If you, or your users, perform an action, you should know what you did. You can prevent unwarranted actions, such as running DELETE operations that remove too many rows, by using triggers or by allowing DELETEs only through carefully coded and tested stored procedures. If you let your users do things they shouldn’t, you’ll need to clean up your own mess. You can also set up custom auditing mechanisms to get the information you want get from the log by using SQL Trace. SQL Server 2008 provides an even richer array of auditing capabilities.

The transaction log is intended for SQL Server’s internal use, such as when performing a rollback operation or restoring data changes that you've captured in a log backup. In addition, the log lets SQL Server protect your database from being corrupted, which could happen if there were a system failure in the middle of a data modification operation. Think of what might happen if the data was updated, but SQL Server hadn't yet updated all the index pointers before the failure occurred. If there were no transaction log recording what changes were being made, SQL Server wouldn't realize upon system restart that the index structures were inconsistent and corrupt. The log lets SQL Server run recovery on system restarts and undo any incomplete operations.

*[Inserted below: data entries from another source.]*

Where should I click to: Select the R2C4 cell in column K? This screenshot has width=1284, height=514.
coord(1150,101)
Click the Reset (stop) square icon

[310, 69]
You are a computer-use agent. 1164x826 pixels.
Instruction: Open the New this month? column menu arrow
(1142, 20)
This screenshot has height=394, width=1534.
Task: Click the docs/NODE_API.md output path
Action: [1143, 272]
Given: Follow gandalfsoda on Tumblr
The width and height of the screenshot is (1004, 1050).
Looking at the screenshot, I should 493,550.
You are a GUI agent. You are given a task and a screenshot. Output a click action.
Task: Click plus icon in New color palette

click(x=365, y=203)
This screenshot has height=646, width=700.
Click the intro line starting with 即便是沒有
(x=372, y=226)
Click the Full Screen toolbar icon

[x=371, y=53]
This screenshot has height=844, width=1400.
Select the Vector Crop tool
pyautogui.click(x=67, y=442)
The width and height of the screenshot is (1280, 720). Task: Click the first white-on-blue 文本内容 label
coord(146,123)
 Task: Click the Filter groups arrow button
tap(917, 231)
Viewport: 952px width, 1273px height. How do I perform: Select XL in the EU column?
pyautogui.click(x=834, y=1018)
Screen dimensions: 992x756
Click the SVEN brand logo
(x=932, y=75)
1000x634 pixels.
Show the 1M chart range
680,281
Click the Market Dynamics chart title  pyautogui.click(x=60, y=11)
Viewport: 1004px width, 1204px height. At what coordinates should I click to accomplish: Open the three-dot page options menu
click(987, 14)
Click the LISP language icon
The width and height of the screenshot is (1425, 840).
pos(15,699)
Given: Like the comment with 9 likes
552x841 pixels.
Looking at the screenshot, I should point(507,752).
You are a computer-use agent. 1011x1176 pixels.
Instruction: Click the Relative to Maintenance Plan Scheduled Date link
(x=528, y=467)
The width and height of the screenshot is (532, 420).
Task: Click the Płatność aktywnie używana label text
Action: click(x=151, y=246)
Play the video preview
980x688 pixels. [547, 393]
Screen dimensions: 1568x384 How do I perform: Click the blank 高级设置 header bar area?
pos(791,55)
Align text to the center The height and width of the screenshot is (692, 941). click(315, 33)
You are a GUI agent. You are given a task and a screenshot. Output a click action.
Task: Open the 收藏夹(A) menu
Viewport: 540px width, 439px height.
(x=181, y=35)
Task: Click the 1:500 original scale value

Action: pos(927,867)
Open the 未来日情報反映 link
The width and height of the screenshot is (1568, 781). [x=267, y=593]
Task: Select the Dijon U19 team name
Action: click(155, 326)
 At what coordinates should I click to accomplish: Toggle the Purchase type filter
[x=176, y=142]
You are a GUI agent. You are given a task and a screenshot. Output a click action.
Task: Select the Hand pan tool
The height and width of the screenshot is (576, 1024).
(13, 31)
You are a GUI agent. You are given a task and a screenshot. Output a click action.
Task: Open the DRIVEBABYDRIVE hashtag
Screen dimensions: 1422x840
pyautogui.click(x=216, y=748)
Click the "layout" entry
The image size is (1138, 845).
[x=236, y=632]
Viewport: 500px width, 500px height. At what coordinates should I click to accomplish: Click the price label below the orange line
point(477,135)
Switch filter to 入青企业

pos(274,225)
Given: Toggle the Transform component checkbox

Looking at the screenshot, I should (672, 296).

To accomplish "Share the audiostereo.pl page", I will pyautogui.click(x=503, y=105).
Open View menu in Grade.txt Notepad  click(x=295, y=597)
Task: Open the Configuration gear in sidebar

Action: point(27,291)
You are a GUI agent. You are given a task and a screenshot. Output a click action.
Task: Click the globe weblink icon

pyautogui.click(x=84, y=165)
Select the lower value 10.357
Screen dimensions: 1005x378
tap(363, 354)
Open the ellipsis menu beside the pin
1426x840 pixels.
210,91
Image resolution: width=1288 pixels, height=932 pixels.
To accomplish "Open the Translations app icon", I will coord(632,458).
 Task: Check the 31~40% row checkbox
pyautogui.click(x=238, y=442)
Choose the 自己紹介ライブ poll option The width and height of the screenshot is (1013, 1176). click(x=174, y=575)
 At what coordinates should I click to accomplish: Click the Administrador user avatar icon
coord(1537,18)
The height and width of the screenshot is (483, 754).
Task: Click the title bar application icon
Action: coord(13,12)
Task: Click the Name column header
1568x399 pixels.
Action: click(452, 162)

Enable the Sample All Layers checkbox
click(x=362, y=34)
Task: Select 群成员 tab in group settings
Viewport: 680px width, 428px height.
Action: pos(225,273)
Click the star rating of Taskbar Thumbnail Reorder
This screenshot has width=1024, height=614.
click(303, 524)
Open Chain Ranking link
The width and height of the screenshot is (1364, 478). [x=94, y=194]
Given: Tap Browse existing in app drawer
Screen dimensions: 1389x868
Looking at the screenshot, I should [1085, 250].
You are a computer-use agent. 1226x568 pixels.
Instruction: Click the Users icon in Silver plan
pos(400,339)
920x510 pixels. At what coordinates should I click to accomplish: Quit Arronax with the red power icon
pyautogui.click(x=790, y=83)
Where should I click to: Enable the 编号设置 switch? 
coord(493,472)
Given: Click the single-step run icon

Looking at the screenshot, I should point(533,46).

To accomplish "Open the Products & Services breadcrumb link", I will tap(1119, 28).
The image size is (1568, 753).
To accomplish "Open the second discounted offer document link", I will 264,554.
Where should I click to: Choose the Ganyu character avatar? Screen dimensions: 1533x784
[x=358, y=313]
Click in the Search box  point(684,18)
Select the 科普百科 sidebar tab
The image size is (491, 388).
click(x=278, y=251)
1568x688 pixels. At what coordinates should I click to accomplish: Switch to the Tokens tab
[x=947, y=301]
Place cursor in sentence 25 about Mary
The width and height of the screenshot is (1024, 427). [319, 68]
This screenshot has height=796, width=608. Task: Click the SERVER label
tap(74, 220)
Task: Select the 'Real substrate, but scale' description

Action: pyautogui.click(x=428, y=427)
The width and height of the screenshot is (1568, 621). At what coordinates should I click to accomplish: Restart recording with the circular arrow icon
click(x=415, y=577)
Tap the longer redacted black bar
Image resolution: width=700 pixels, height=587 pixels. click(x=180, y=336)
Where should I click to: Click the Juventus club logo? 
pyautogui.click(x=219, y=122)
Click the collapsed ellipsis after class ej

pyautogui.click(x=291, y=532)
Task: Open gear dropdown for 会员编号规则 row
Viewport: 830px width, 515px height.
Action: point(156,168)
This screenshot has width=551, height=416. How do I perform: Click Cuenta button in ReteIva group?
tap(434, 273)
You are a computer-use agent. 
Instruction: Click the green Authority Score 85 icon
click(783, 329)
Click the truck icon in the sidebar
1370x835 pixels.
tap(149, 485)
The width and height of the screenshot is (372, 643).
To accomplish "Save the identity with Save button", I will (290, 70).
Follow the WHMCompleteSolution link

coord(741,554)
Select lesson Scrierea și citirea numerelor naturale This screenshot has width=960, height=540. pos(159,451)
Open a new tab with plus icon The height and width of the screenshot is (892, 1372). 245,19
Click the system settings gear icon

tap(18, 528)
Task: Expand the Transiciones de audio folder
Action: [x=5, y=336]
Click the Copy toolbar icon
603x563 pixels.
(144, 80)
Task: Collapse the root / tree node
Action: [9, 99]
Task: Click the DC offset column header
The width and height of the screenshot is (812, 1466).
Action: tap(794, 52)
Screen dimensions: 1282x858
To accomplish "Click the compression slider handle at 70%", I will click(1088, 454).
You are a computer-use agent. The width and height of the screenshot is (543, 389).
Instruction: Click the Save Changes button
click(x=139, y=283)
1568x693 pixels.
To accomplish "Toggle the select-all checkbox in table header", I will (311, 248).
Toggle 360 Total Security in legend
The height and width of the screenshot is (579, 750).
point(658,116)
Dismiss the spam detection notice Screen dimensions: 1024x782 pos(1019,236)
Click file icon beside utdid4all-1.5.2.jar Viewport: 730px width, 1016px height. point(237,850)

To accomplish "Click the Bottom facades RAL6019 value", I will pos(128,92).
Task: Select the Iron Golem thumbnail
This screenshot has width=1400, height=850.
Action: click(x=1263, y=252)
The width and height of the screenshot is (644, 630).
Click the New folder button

Although Microsoft doesn’t provide you with the ability to read the transaction log, there are third-party products that provide this functionality. The vendors developing these tools based their work on an undocumented command, DBCC LOG, which was initially added to SQL Server to help support providers track down strange system behavior. Back when I worked for product support at Sybase, we used DBCC LOG regularly, and in fact the online Sybase documentation still includes this command.

The first commercial log reader tool, from Lumigent, was actually acquired from a small consulting company that was run by a Sybase consultant. The consultant had written a log reader tool based on his knowledge of DBCC LOG and used this tool in his consulting business. Lumigent acquired the tool and made it commercially available. Other vendors began offering log reader tools, and SQL Server Magazine published a comparative review of the Lumigent and Red Gate Software log reader products in the article "When SQL Server Tool Vendors Compete, DBAs Win."

Looking at the article now, it's not obvious which SQL Server version is being discussed. The structure of the log records and the exact details that are returned with the DBCC LOG command changed substantially between SQL Server 2000 and SQL Server 2005, so any vendor that wrote a tool and examined the results of DBCC LOG would have to completely rewrite their product for SQL Server 2005. Throughout the review, no SQL Server version is mentioned. Finally, at the end of the review, a third log reader tool from ApexSQL is mentioned with the comment that it supports SQL Server 2005, which leads us to assume that Lumigent and Red Gate Software's tools don't support SQL Server 2005. And none of the vendors have announced support for SQL Server 2008. 

So what can you do? You can search the Internet for references to using DBCC LOG and the function that wraps around it: fn_dblog. You can try using the output from one of those commands to get an idea of what has been done to your data. However, your best course of action is to plan ahead, either by preventing unwanted changes before they happen or by defining a trace to your own specifications that you can analyze when needed.